-- THE EXERCISE --
Transcribe the items below verbatim, reproducing every line without any change.

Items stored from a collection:
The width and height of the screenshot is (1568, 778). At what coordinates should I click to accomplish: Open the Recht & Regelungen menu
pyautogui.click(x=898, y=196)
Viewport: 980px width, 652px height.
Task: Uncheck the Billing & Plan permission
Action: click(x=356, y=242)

-- FINISHED TASK --
The width and height of the screenshot is (1568, 778). At what coordinates should I click to accomplish: Open the Recht & Regelungen menu
pyautogui.click(x=898, y=196)
Viewport: 980px width, 652px height.
Task: Uncheck the Billing & Plan permission
Action: click(x=356, y=242)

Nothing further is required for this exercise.